TASK TO CARRY OUT:
Which lines below contain the string "column"? Copy each such line in full. Matching is case-sensitive.

TASK INPUTS:
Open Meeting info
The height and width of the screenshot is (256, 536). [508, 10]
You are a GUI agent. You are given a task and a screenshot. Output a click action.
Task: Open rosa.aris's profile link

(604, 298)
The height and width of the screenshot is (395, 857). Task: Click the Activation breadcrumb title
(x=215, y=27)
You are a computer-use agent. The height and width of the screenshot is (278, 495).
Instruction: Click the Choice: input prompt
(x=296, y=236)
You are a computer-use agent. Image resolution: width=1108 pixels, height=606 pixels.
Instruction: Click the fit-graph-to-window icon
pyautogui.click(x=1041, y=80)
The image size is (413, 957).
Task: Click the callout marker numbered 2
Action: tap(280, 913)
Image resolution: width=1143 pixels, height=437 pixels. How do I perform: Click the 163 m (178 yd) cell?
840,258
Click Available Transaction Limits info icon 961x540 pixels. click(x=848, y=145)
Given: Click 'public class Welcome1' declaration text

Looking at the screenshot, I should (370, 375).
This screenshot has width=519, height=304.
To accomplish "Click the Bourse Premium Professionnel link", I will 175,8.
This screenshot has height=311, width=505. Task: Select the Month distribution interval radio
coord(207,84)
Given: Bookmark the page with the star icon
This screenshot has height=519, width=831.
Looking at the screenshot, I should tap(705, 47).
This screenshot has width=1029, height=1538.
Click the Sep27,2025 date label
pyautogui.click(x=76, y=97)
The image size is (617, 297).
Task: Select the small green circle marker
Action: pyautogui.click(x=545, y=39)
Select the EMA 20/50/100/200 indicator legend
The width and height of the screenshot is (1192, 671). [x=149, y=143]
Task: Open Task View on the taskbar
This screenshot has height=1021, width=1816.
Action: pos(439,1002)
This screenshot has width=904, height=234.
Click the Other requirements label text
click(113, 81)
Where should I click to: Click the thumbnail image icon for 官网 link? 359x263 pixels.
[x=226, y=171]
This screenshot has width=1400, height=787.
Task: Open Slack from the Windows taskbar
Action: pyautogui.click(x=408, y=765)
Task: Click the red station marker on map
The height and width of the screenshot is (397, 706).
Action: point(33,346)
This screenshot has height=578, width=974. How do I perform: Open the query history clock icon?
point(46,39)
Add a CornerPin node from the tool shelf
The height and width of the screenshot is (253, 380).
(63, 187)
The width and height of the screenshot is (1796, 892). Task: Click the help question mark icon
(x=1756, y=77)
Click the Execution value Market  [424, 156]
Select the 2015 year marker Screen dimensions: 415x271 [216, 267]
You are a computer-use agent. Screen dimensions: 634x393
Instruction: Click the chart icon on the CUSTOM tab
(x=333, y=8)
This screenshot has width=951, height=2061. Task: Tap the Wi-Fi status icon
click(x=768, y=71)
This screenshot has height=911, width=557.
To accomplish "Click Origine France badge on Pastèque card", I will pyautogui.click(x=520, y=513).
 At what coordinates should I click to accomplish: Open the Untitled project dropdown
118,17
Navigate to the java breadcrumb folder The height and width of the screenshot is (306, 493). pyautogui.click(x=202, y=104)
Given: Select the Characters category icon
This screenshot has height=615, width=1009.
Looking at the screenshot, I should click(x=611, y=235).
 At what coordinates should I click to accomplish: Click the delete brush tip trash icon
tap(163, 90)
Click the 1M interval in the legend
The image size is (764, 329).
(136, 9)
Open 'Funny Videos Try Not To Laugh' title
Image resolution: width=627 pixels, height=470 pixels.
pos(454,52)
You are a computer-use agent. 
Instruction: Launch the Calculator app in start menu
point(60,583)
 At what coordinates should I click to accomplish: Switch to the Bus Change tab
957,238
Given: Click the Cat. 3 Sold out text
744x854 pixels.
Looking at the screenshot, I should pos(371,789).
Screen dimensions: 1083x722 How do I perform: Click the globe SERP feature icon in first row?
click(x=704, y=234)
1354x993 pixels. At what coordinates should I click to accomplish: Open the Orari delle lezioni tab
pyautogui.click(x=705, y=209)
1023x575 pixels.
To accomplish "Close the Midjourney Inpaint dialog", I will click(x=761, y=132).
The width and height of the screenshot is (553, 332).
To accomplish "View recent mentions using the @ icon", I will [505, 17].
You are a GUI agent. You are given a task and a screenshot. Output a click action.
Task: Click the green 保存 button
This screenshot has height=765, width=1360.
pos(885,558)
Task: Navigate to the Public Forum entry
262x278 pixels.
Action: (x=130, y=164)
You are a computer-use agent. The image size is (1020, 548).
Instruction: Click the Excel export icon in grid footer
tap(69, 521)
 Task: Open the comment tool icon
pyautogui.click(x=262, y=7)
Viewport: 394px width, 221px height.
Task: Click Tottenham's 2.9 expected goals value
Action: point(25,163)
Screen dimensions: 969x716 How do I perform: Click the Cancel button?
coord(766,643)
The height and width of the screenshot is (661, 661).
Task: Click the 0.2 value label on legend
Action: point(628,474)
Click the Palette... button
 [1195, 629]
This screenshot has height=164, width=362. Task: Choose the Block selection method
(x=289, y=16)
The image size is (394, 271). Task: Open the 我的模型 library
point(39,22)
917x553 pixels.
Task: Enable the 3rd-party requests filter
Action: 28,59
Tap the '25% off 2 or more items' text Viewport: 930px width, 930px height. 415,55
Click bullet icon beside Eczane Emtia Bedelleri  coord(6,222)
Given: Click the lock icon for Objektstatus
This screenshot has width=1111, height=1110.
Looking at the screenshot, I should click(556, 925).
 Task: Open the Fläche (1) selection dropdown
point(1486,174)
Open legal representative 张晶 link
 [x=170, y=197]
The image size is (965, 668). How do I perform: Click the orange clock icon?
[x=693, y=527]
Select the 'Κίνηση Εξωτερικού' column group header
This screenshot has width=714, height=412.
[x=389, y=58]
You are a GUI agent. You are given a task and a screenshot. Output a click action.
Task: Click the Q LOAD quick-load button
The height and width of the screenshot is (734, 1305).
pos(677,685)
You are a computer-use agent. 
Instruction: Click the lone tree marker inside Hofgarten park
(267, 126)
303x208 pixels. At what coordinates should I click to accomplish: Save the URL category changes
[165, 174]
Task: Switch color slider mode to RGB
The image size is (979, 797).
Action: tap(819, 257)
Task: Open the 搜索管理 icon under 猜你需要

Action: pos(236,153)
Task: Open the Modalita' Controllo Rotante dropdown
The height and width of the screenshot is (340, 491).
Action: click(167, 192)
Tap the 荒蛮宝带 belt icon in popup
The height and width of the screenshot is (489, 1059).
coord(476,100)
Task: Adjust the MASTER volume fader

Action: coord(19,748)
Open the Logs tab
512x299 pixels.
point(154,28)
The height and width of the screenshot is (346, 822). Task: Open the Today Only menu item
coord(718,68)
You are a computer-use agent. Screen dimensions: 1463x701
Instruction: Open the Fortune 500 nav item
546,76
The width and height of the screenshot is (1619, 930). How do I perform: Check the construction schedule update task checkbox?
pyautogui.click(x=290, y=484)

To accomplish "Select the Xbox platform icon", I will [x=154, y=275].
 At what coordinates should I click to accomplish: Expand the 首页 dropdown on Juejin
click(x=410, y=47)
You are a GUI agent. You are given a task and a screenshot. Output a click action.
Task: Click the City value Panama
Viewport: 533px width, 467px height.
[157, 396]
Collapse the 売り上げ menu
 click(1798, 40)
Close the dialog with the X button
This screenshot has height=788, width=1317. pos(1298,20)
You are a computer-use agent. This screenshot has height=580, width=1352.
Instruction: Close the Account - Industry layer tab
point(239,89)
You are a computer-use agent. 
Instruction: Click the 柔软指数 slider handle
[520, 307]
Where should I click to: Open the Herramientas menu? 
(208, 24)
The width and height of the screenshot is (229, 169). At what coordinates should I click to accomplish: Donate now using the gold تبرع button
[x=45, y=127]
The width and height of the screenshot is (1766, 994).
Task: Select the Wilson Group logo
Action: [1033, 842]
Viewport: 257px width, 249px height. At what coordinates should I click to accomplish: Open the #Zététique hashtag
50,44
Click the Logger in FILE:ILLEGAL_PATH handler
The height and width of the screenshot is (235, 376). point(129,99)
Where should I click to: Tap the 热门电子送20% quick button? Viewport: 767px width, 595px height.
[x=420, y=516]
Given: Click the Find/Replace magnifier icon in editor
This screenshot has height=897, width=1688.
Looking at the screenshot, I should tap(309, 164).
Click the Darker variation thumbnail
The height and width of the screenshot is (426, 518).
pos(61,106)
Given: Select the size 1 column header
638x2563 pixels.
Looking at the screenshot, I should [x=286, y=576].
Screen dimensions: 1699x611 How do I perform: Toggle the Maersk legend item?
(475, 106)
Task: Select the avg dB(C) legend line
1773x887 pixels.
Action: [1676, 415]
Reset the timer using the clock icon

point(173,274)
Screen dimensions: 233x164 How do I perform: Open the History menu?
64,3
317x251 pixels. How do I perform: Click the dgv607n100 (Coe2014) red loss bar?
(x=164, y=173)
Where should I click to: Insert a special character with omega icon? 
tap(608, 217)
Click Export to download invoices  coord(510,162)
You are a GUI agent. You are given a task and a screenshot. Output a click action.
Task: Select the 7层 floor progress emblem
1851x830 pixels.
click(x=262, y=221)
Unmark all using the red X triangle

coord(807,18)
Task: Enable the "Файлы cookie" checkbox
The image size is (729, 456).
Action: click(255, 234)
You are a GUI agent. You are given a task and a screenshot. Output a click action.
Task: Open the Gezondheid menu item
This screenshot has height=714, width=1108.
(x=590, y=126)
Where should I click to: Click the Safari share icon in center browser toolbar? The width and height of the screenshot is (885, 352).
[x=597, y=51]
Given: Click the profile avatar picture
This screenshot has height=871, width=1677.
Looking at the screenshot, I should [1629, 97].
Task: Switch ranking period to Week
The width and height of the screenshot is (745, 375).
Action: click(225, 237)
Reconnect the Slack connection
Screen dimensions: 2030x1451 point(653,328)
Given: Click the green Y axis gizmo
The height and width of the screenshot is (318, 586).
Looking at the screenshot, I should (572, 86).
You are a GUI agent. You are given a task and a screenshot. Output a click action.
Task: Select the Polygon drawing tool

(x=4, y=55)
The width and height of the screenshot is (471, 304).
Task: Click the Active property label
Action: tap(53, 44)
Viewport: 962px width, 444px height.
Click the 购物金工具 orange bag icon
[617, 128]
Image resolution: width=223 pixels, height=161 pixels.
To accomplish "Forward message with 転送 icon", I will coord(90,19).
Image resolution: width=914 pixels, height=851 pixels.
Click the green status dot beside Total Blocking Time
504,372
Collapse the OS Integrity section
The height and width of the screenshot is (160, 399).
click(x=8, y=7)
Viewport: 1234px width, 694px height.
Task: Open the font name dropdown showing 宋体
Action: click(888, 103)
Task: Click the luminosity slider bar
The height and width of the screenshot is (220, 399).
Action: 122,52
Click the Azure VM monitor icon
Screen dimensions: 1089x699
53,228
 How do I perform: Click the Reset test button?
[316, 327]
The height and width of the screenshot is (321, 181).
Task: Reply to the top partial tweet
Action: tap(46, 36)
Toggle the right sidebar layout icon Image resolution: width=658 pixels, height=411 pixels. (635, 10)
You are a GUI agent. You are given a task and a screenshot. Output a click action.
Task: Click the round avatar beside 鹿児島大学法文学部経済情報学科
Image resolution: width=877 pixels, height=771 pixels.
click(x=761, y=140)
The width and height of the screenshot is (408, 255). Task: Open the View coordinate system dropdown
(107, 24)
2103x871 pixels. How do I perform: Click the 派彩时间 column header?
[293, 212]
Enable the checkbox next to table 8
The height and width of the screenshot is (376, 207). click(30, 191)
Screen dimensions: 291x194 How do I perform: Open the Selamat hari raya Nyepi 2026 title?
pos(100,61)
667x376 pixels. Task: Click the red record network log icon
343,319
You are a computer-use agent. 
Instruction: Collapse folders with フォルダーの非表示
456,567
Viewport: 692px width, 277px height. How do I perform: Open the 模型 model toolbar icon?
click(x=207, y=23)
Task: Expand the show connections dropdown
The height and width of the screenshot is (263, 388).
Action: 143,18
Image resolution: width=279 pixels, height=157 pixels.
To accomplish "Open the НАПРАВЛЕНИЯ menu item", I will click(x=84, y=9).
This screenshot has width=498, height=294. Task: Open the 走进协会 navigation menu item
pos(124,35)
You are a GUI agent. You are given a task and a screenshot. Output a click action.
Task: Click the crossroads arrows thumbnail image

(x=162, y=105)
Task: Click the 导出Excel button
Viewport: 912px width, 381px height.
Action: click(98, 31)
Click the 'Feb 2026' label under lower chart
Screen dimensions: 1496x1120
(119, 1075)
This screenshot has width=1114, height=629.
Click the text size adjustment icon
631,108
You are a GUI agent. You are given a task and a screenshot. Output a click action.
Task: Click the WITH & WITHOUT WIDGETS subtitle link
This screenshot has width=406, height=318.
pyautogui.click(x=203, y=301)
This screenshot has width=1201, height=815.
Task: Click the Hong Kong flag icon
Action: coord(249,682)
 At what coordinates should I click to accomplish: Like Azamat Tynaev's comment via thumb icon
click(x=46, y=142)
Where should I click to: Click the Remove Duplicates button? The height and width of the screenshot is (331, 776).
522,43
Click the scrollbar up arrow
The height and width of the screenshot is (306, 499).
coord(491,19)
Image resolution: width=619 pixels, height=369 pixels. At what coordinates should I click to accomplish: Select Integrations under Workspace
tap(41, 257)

SOLUTION TO THIS PROBLEM:
Select the 'Κίνηση Εξωτερικού' column group header
Given: Select the size 1 column header
2103x871 pixels. How do I perform: Click the 派彩时间 column header?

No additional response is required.